§ Source records:
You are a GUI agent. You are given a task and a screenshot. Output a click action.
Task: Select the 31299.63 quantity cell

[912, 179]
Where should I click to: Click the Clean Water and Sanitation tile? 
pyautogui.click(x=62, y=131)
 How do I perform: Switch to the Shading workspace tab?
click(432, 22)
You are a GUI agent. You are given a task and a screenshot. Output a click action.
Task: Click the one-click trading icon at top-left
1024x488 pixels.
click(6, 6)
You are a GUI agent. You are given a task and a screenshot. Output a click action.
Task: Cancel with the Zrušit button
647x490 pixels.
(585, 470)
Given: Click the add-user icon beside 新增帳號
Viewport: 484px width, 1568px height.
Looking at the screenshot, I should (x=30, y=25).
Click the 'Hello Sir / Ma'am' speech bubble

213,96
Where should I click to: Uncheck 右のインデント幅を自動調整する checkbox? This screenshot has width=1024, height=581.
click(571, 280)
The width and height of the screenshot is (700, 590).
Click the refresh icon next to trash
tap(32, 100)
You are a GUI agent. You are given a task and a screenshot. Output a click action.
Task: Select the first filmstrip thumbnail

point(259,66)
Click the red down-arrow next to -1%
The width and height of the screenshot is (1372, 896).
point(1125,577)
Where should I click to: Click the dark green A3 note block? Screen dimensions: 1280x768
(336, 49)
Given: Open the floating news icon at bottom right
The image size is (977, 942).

§ Work instructions: Your output must be an exact copy of every entry.

§ The completed task:
You are a GUI agent. You are given a task and a screenshot. Output a click action.
Task: Select the 31299.63 quantity cell

[912, 179]
Where should I click to: Click the Clean Water and Sanitation tile? 
pyautogui.click(x=62, y=131)
 How do I perform: Switch to the Shading workspace tab?
click(432, 22)
You are a GUI agent. You are given a task and a screenshot. Output a click action.
Task: Click the one-click trading icon at top-left
1024x488 pixels.
click(6, 6)
You are a GUI agent. You are given a task and a screenshot. Output a click action.
Task: Cancel with the Zrušit button
647x490 pixels.
(585, 470)
Given: Click the add-user icon beside 新增帳號
Viewport: 484px width, 1568px height.
Looking at the screenshot, I should (x=30, y=25).
Click the 'Hello Sir / Ma'am' speech bubble

213,96
Where should I click to: Uncheck 右のインデント幅を自動調整する checkbox? This screenshot has width=1024, height=581.
click(571, 280)
The width and height of the screenshot is (700, 590).
Click the refresh icon next to trash
tap(32, 100)
You are a GUI agent. You are given a task and a screenshot. Output a click action.
Task: Select the first filmstrip thumbnail

point(259,66)
Click the red down-arrow next to -1%
The width and height of the screenshot is (1372, 896).
point(1125,577)
Where should I click to: Click the dark green A3 note block? Screen dimensions: 1280x768
(336, 49)
Given: Open the floating news icon at bottom right
The image size is (977, 942).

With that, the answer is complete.